Oral edaravone (Radicava ORS; Mitsubishi Tanabe Pharma America [MTPA], Jersey City, NJ) was well-tolerated over 48 weeks in patients being treated for amyotrophic lateral sclerosis (ALS), according to updates from a phase 3 trial published in a recent issue of Muscle & Nerve. By week 48, the most common treatment-emergent adverse events (TEAEs) related to the medication were fatigue (n=6), dizziness (n=5), headache (n=4), and constipation (n=4). Overall, 24.9% of participants reported TEAEs related to edaravone, similar to reported TEAEs with the intravenous (IV) form of edaravone. No serious TEAEs related to the medication were reported by week 48, but 8.6% (n=16) of participants discontinued edaravone due to TEAEs.

MT-1186-A01 (NCT04165824) was a global, multicenter, open-label, phase 3 study over 48 weeks from November 2019 to October 2020 in 50 healthcare centers in 6 countries. Participants (n=185) received a 105-mg dose of edaravone in cycles to replicate the 4-week dosing schedule of IV edaravone. Cycles included 10 to 14 days of daily edaravone administration followed by 14 days of being drug-free. The primary objective was to monitor the safety and tolerability of oral edaravone over 48 weeks for the treatment of ALS. Safety was assessed at weeks 24 and 48. Participants were included if they were 18 to 75 years old; had definite, probable, or possible ALS; a baseline forced vital capacity (FVC) ≥ 70% of predicted; had ALS for at most 3 years; and could function independently. People were excluded if they had a malignant or pending biopsy, any other clinically significant disease process, alanine aminotransferase or aspartate aminotransferase elevations over 2 times the upper limit of normal, history of hypersensitivity to any of the ingredients in the medication, and inability to take oral medications.  Edaravone is contraindicated in people hypersensitive to any of the active ingredients in edaravone.

According to Gustavo A. Suarez Zambrano, MD, Vice President of Medical Affairs at MTPA, "These data build upon the study's 24-week findings that supported the FDA approval of Radicava ORS and underscore our commitment to growing our body of knowledge regarding the use of this treatment in people with ALS."

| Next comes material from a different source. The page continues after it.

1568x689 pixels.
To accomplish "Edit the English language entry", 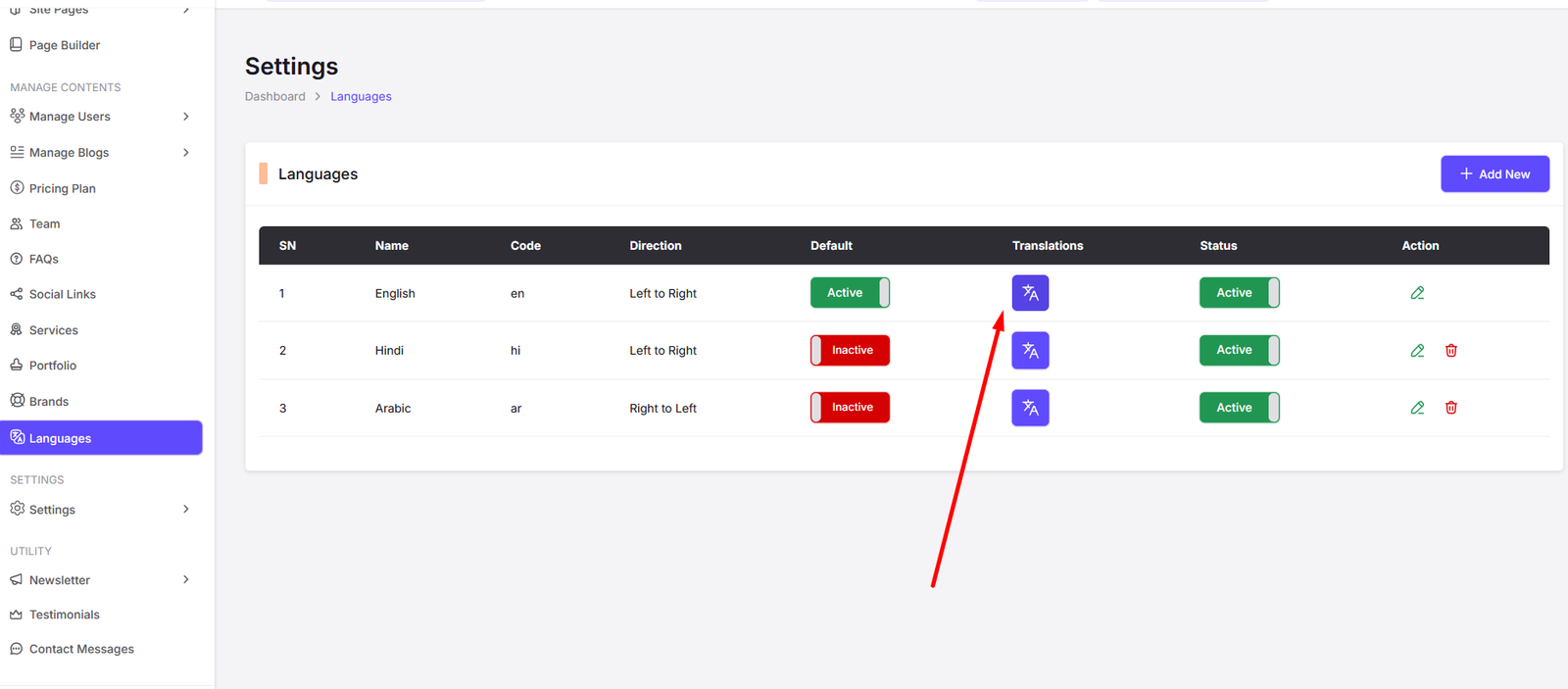I will point(1417,293).
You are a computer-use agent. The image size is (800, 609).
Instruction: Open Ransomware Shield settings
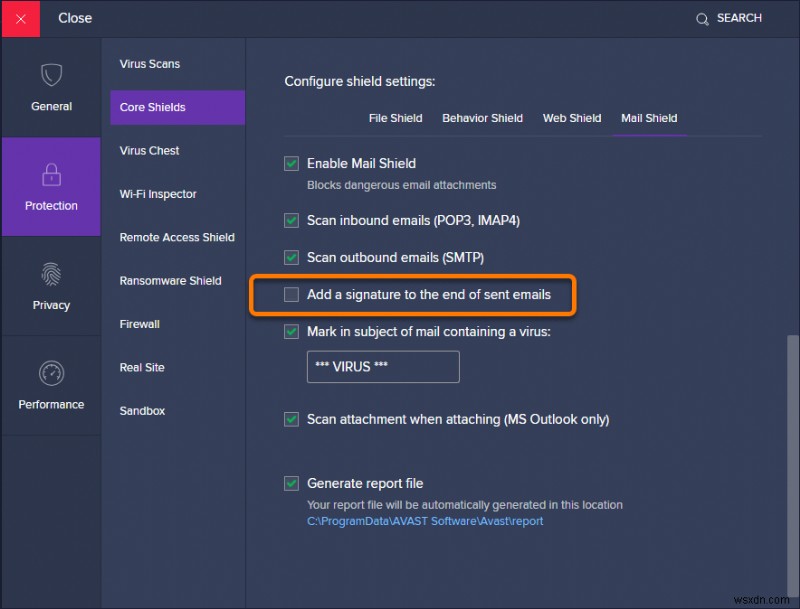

Radicava ORS (edaravone) was approved by the Food and Drug Administration as an oral suspension for the treatment of ALS on May 12, 2022. The IV formulation (Radicava) was approved as a treatment for ALS in May 2017. ALS is a progressive, neurodegenerative disease that causes systemic muscle weakness with approximately 5000 new cases of ALS diagnosed every year in the United States.